Ridley Scott’s Final Cut
- 12.18.2007 - 5:49 PMThe fifth and final cut of Ridley Scott’s 1982 science fiction classic, Blade Runner, comes out this week in a variety of overstuffed DVD packages. Anyone interested in the film should read Gary Giddin’s very eloquent New York Sun piece on the film’s somewhat awkward juxtaposition of marvelous visuals and clunky storytelling. He gets the otherworldly quality of Scott’s compositions just right:
Every inch of the screen is answered for, indoors and especially outdoors, as horizons disappear into matte paintings, smoke pots, shimmering neon, giant screens, airborne vehicles, and crowds as opaque and variously dressed as in a Halloween parade in Greenwich Village. From the justly celebrated opening shot — a grotesque metropolitan hell with fireballs shooting into the starless night — we are drawn into an alternate world.

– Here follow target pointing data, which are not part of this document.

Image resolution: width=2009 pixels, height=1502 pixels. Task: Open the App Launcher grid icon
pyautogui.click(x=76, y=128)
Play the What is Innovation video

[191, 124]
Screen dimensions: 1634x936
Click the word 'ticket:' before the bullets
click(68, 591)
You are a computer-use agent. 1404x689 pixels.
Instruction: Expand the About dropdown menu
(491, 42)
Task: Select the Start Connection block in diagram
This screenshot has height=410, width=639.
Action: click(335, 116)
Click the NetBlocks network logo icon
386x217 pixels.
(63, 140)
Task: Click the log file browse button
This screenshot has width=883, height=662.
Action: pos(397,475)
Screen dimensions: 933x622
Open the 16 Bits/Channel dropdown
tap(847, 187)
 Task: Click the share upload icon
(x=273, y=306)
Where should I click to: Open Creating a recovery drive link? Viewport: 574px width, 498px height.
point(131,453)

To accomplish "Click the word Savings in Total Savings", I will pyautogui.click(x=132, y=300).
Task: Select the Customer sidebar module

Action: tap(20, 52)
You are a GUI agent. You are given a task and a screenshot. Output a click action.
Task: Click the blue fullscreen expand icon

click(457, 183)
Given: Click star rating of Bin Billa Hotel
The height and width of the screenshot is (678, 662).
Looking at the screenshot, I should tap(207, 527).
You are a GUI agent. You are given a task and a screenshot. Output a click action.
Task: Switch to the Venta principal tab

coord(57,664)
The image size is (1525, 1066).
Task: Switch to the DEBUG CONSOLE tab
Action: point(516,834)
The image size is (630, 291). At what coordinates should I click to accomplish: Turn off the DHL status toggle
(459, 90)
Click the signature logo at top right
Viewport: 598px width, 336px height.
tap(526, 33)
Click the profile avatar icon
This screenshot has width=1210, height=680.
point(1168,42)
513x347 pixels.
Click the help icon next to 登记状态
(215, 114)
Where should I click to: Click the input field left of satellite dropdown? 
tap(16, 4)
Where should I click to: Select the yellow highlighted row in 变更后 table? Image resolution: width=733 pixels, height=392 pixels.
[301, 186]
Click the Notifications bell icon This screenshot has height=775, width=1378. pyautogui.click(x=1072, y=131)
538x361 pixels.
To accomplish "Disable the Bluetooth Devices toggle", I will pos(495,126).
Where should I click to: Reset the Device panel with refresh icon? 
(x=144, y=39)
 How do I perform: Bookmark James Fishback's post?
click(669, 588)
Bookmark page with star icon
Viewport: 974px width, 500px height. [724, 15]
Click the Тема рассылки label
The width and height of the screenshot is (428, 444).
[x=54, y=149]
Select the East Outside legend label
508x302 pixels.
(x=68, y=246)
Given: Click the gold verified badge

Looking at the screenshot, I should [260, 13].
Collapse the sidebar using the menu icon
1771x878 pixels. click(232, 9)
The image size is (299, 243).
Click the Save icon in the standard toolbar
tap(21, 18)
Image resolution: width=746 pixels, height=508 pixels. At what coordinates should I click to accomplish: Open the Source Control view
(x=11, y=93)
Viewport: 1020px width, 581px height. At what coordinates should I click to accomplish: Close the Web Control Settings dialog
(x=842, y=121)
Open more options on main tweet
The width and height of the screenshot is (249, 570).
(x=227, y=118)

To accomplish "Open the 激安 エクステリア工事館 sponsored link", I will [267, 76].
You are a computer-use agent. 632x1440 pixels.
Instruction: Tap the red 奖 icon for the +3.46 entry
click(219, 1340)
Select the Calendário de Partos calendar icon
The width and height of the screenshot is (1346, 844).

Giddin comes down hard on the story (maybe too hard), saying the script and characterizations “suggest directorial incompetence,” but his basic point stands: Blade Runner succeeds on the power of its meticulously created world. It’s a triumph of visual ingenuity that, even in the age of limitless CGI possibility, few films can match.
More than that, however, the film is a landmark because of how it opened up the genre of cinematic science fiction. Much science fiction, especially the low-grade junk that flourished in the decade before Blade Runner hit the screen, was cheap, rough, and carelessly assembled. That’s not to say that none of it was enjoyable in some adolescent way, but it was hardly serious; even the best efforts (Star Wars) rarely transcended their pulp origins.
Blade Runner, though imperfect, sought to be something more, something grand and thoughtful, and if its fraught production process (exhaustively detailed in Paul Sammon’s book, Future Noir) resulted in a less-than-focused final product, its outsized ambitions, and the talent behind them, were always completely clear. In the end, simply looking as stunning as it did was enough of an accomplishment, for it gave the often raw and jagged science fiction genre permission to be something more than a juvenile stomping ground—to be haunting, elegant, and yes, even beautiful.